There are soooooo many options in the new version. For instance -- early launch anti-malware protection is an OPTION? Who wouldn't want that enabled? Also, SONAR advanced mode? Rootkits and stealth items scan?
Why are these options to enable and disable? They should be part of an all encompassing scan singular option. They are probably doing this to make you feel like you are receiving more product for your money, which is fine, but when it comes down to the nitty gritty, I bet most of the people on these boards just love Norton and don't really test it for malware.
I have throw quite a bit at it the past twelve hours and a good bit of the time it just sits there with its teeth in its mouth.
It's a very poor product, and I'm beginning to think trademarks like SONAR and whatnot are utter rubbish.
Thank you for that information. I will contact them about it.
Look, I'm not trolling here trying to trash the product -- I'm just disappointed in it.
Have you tried Hit Man Pro? Its detection rate is the best in the industry. The only downside (and this is a big one) is that it doesn't offer real-time protection.
malc0de has a lot of grey (aka PUA, PUP) software. Symantec has very strict criteria for what a piece of greyware has to do for it to be considered malicious. Ofcourse this criteria varies from vendor to vendor.
If you have a sample that you dont believe is a PUP, that you downloaded via real-world methods i.e. through a browser, email, etc., and it still wasn't detected even after running it, let us know.
What do you mean by grey PUA/PUP? What does that mean?
Also, could you tell me how to do an insight scan on my virtual machine and if those insight files are trusted, does it just skip them and makes subsequent scans faster? I'm confused on this.

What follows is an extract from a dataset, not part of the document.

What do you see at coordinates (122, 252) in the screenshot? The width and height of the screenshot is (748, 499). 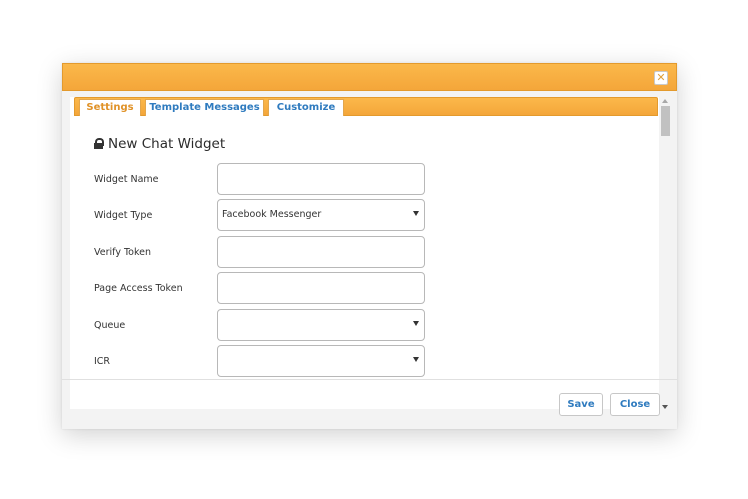 I see `verify-token-label: Verify Token` at bounding box center [122, 252].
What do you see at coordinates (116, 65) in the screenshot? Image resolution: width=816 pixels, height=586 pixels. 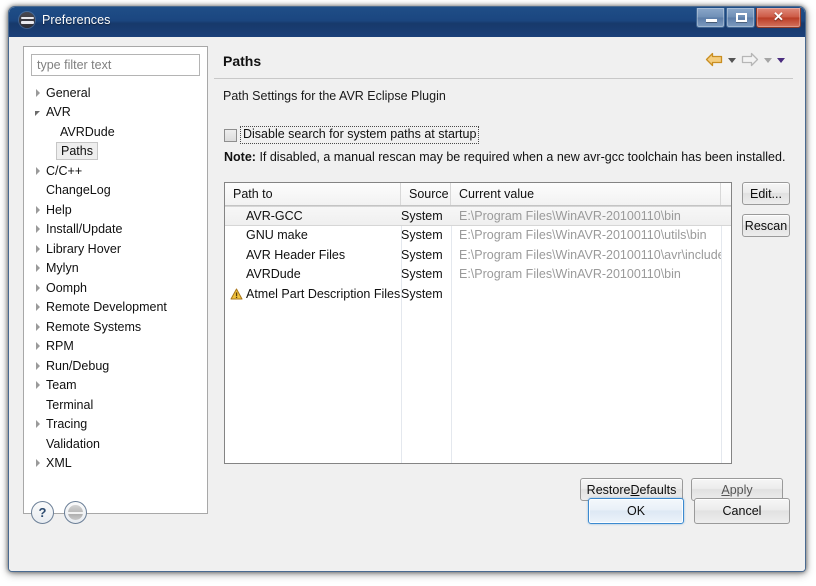 I see `filter-input` at bounding box center [116, 65].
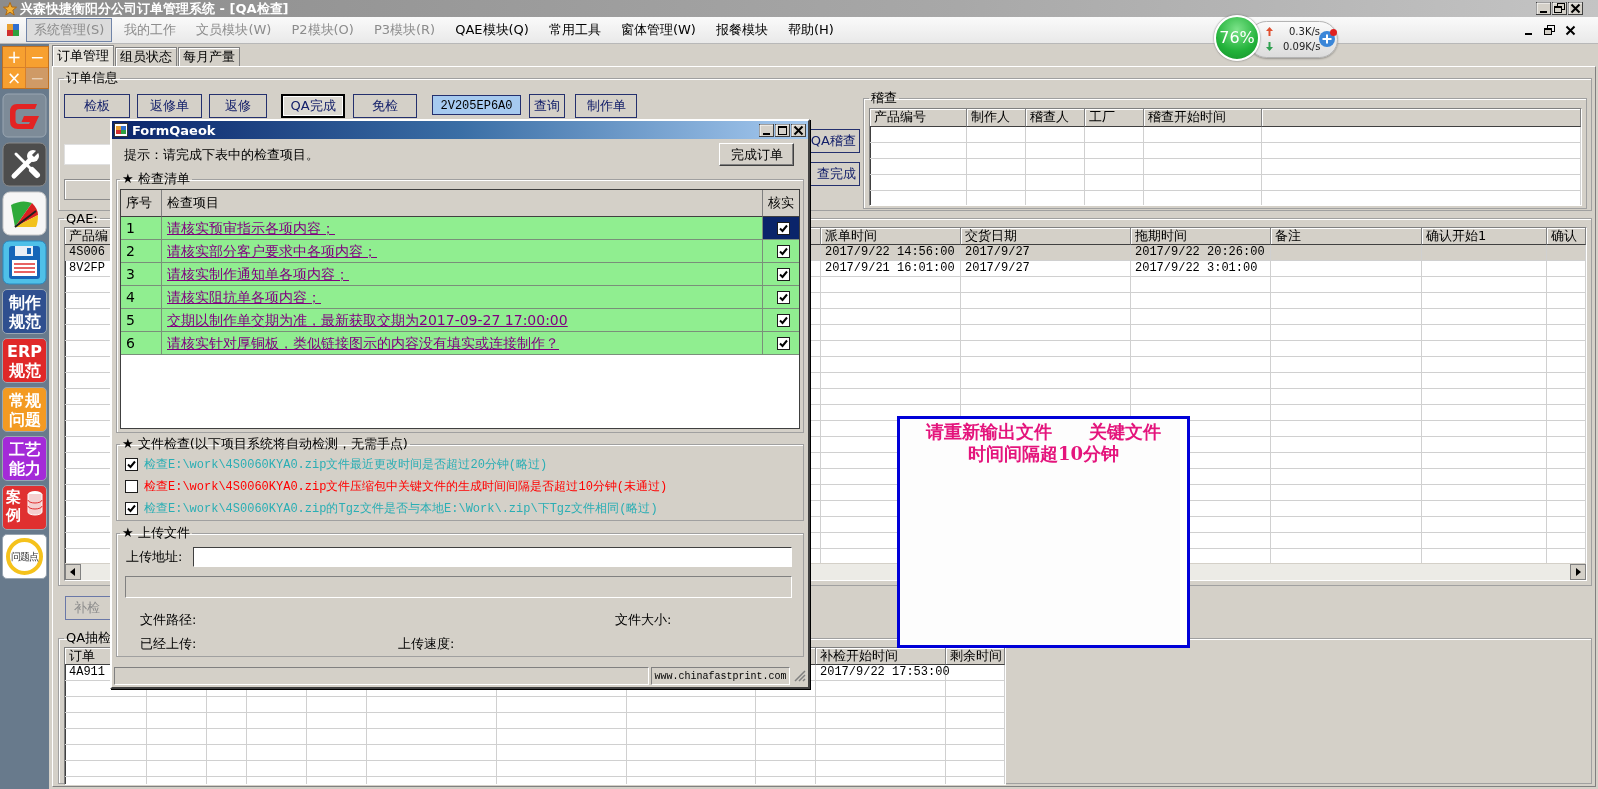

It would be nice if someone like Quads could comment on this. We've read that Norton is weak at Ransomware/PUPs compared to other programs like Kaspersky and Bitdefender.
Is this not true or is there some basic functinality in those programs that allow for this type of detection that is missing in Norton?

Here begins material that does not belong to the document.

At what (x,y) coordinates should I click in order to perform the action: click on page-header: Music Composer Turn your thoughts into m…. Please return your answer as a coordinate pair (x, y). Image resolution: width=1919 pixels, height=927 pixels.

I'm not saying those programs are better overall when comparing reliability, detection, support and performance.
PUP are Potentially Unwanted Programs that may be annoying but do not actually damage or compromise a user's system. Some users actually want the 'features' offered by these programs.
For those reasons, Norton does not look for PUPs. Other on demand malware scanners will find these for you, while Norton concentrates on malware that can damage your system.

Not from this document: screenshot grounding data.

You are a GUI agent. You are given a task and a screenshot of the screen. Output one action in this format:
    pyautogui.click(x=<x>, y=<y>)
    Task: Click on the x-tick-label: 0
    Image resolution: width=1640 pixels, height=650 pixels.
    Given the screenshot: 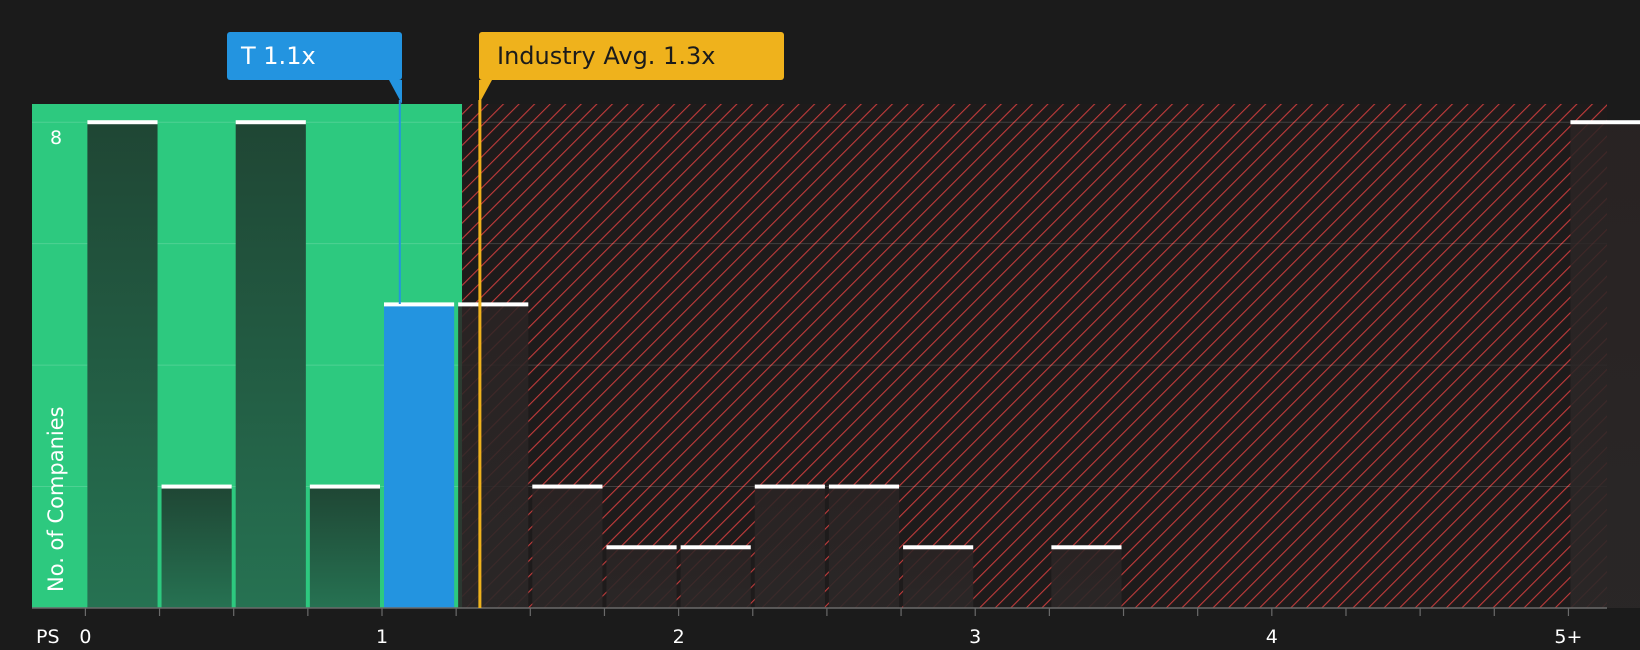 What is the action you would take?
    pyautogui.click(x=85, y=637)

What do you mean by grey PUA/PUP? What does that mean?
Also, could you tell me how to do an insight scan on my virtual machine and if those insight files are trusted, does it just skip them and makes subsequent scans faster? I'm confused on this.
Thank you.
You cannot scan the virtual machine files on the hard drive, if that is what you are asking. You need to install a security product within the virtual machine and scan from within the machine.
BTW Your issue with the Norton reinstall...You should not be charged for an additional install if reinstalling on the same hardware. But your installation into your virtual machine WILL be counted as a second install.
I upgraded to 2014. Insight wasn't working. I used the remove and reinstall tool which didn't work. I went to the control panel and reinstalled.
NIS 2014 asked for my email addy and norton password which I entered. Boom. I just lost one install credit. I don't think this is fair. Yes, it was reinstalled in my virtual machine, but it was due to a technical problem.
I was away from windows for ten years because of this sort of nonsense. I wonder why I returned.
What I'm asking is that in the last version of NIS, there was an option for default scanning to exclude trusted/insight items. This made the scan proceed more quickly.
I can't find that in the current version, unless it has been unnecessarily moved.
PUP are Potentially Unwanted Programs that may be annoying but do not actually damage or compromise a user's system. Some users actually want the 'features' offered by these programs.
For those reasons, Norton does not look for PUPs. Other on demand malware scanners will find these for you, while Norton concentrates on malware that can damage your system.
Many other AVs have much much higher signature detection rates than Norton on dangerous malware as well.